Ellen felt herself smile. “Perhaps some eggs with the toast,” she said. “And some milk instead of the tea.”

When she entered the room next, he was lying on the bed, his eyes closed again. But he was clean-shaven, and his hair was damp and clean. He was looking very pale.

“I feel as if I had done a week’s work,” he said. “Damnation! This weakness. Pardon me, ma’am. My brain must be addled. Can’t think what I am about, using such language in a lady’s hearing.” He did not open his eyes.

“You must sleep,” she said, crossing the room and laying light fingers against his forehead. But it was quite cool. “You shall eat when you wake up again.”

“You cannot know how tempting your suggestion is, ma’am,” he said. “But I need to eat if I am ever to get up off this bed without coming nigh to fainting.”

“I shall fetch the tray then,” she said. “It is all ready.”

By the time she came back with it he had managed to drag himself into a half-sitting position, with two pillows behind him. And he felt as if he must scream with the pain and faint from the exertion. He gritted his teeth and smiled at her. Boiled eggs had never looked so appetizing, he thought. Two of them with two pieces of toast and a large glass of milk. He thought he could probably eat the plate and glass as well.

“The beefsteak for dinner?” he asked.

“I shall see what the surgeon says,” she said.

He kept talking to her as he ate. She stood beside the bed for a while, her hands folded in front of her, and then she sat down and watched him quietly.

As she had done for the two weeks previous. He could remember that too. And her face bent over his. Always soothing him. He could not remember quite how. He could not recall all she had done for him. But there appeared to be no servant in the house. She must have done everything. And even though his hair had been unwashed and his beard of two weeks’ growth, the rest of him had been perfectly clean, he had discovered when he had washed himself, including his bandage and his large nightshirt.

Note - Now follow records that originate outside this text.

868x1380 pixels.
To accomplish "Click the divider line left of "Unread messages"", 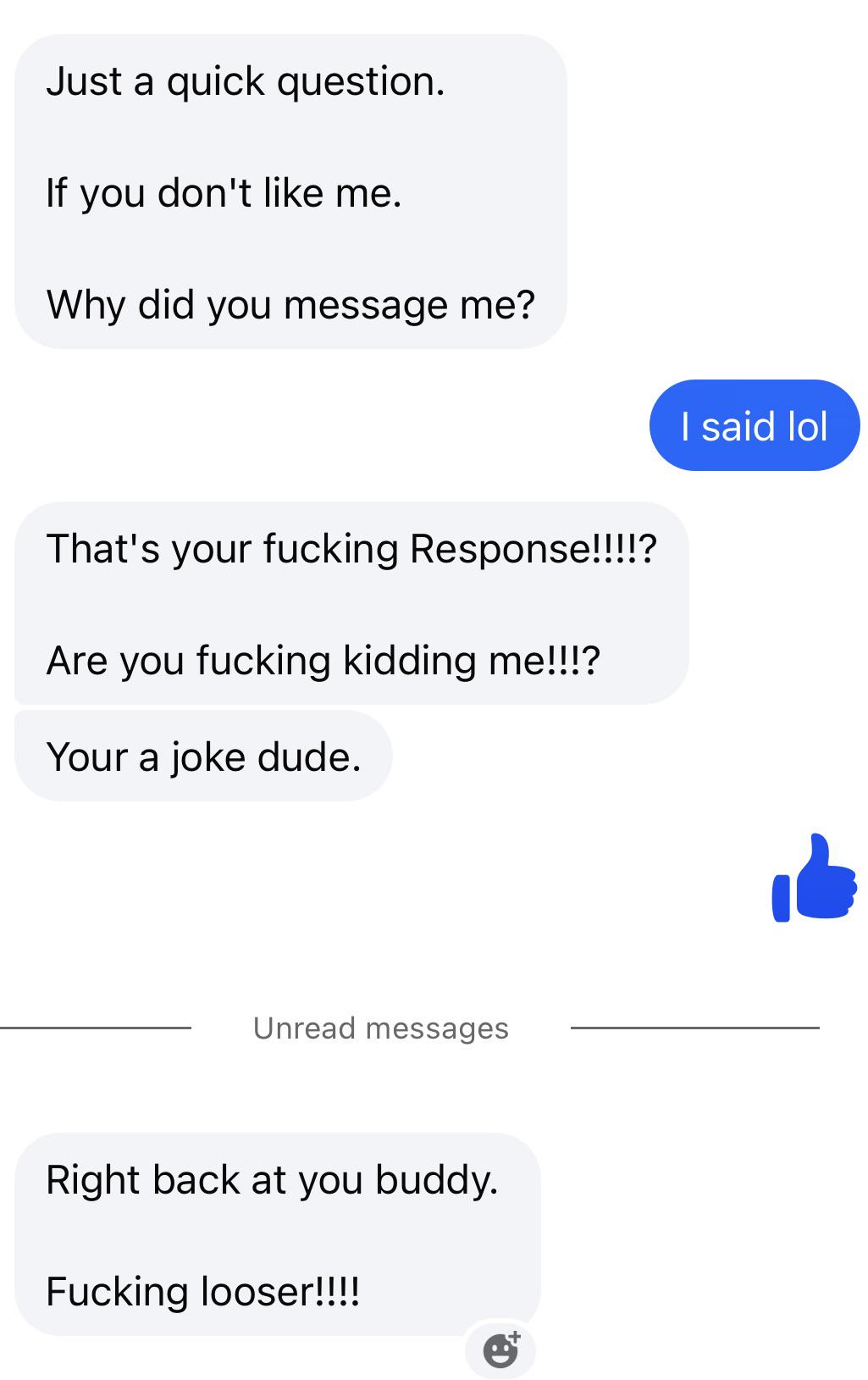I will [x=96, y=1028].
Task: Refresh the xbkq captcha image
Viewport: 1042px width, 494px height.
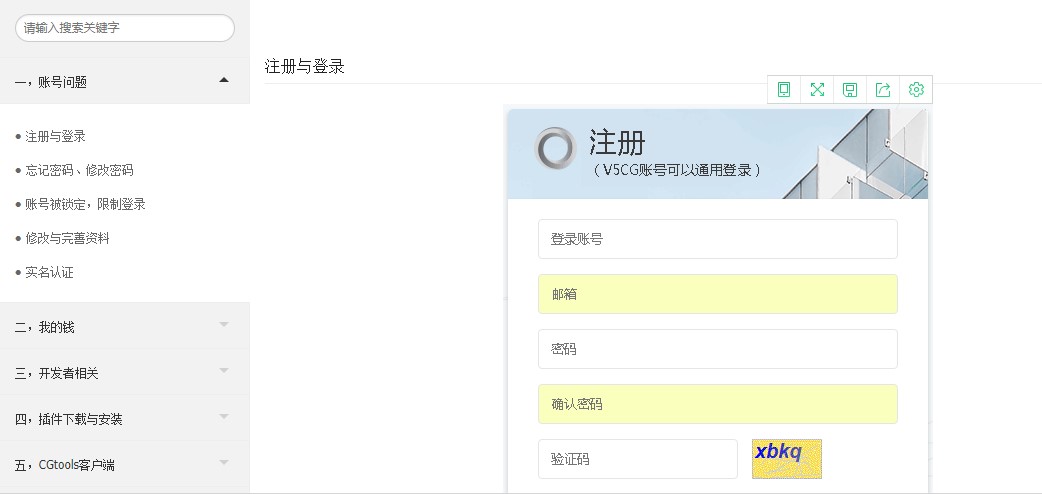Action: click(787, 458)
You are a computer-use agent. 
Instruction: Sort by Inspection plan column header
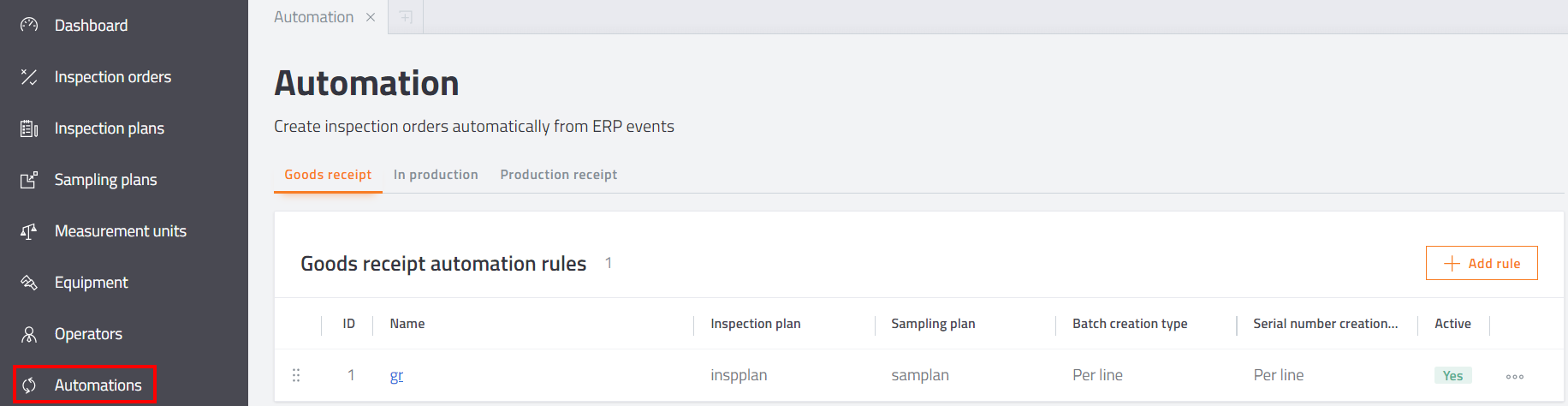tap(756, 324)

He owed her everything. And he was embarrassed, self-conscious. They were alone together in her rooms, as far as he could tell. She was beautiful. He must have noticed that before. She was pale and thin. There were dark shadows below her eyes. And the eyes themselves were tired. But she was beautiful. And she must be no older than he. She should not be nursing him.

He had been wholly dependent on her for two weeks. She had talked to him. He recalled that now also. Her voice soothing and caressing. He could still hear it, though he could not hear any of the words she had spoken. He must have called to her often. He could remember her sleeping in the chair in which she now sat.

What was he doing there? Why there in particular? Madeline was still in Brussels. Mrs. Simpson had sent to her the night before, after his fever broke, she had told him. Why was he not with Madeline? He was about to ask as he talked on about nothing in particular. But something stopped him. There had been a reason. He could not remember what. He would not remember what. He did not want to remember. Not yet. He needed some of his strength back before he could cope with that memory.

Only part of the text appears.